## DATA TO PROCESS:
=== Begin Enclosure ===
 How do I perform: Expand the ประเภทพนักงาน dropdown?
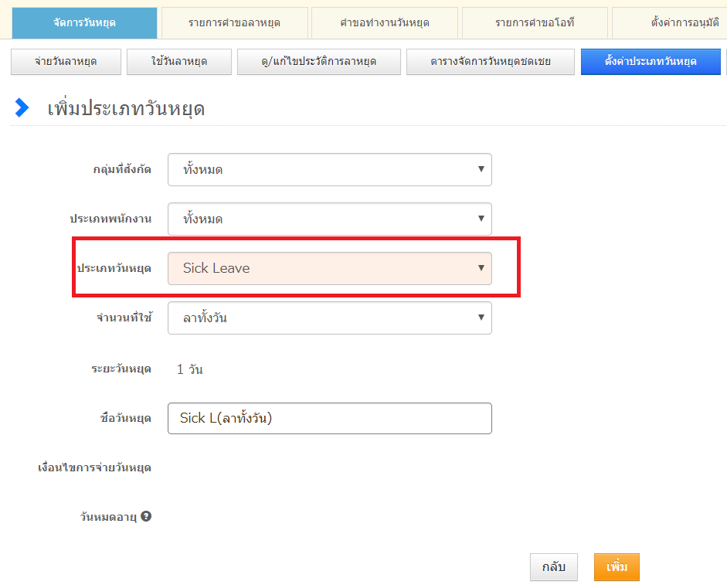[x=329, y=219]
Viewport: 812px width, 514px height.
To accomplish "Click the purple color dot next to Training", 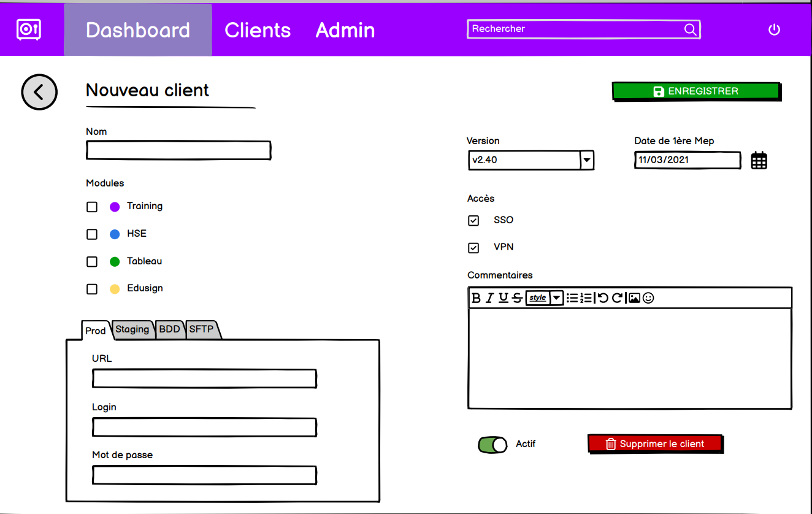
=== End Enclosure ===
=== Begin Enclosure ===
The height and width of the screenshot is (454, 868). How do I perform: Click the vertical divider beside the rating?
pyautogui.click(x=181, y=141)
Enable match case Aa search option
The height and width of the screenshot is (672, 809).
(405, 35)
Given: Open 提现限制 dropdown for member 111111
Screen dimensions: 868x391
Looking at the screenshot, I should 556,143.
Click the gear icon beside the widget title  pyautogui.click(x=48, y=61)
=== End Enclosure ===
=== Begin Enclosure ===
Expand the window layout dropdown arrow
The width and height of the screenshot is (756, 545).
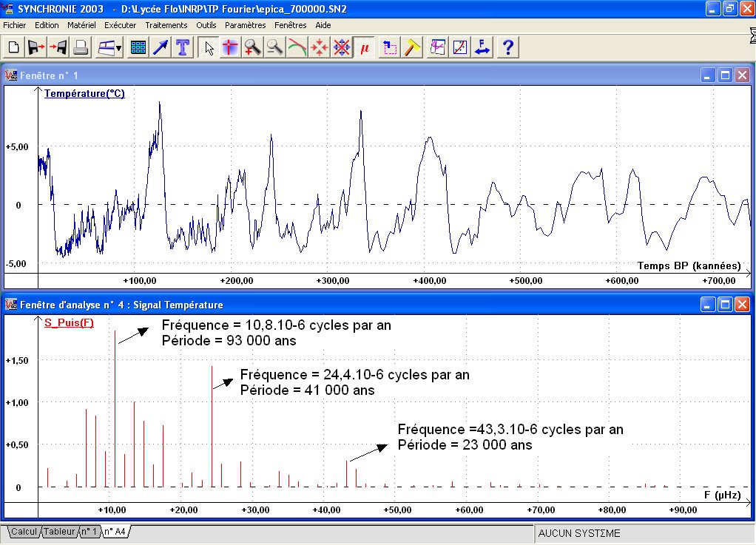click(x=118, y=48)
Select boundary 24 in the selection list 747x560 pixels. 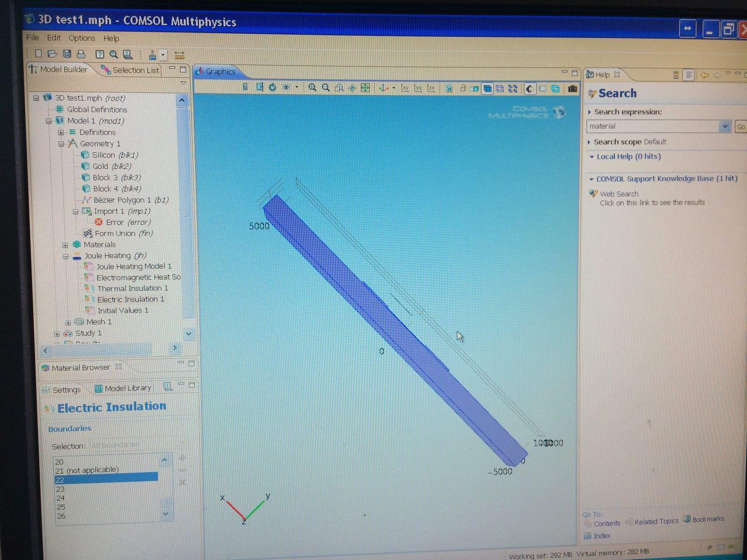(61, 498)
=== End Enclosure ===
## WHAT THE TASK REQUIRES:
Above are records with pictures. Reproduce exactly only the lines from the line with "Viewport: 812px width, 514px height." through the line with "the purple color", both ends included, and leave the pictures out.

## RESPONSE AREA:
Viewport: 812px width, 514px height.
To accomplish "Click the purple color dot next to Training", 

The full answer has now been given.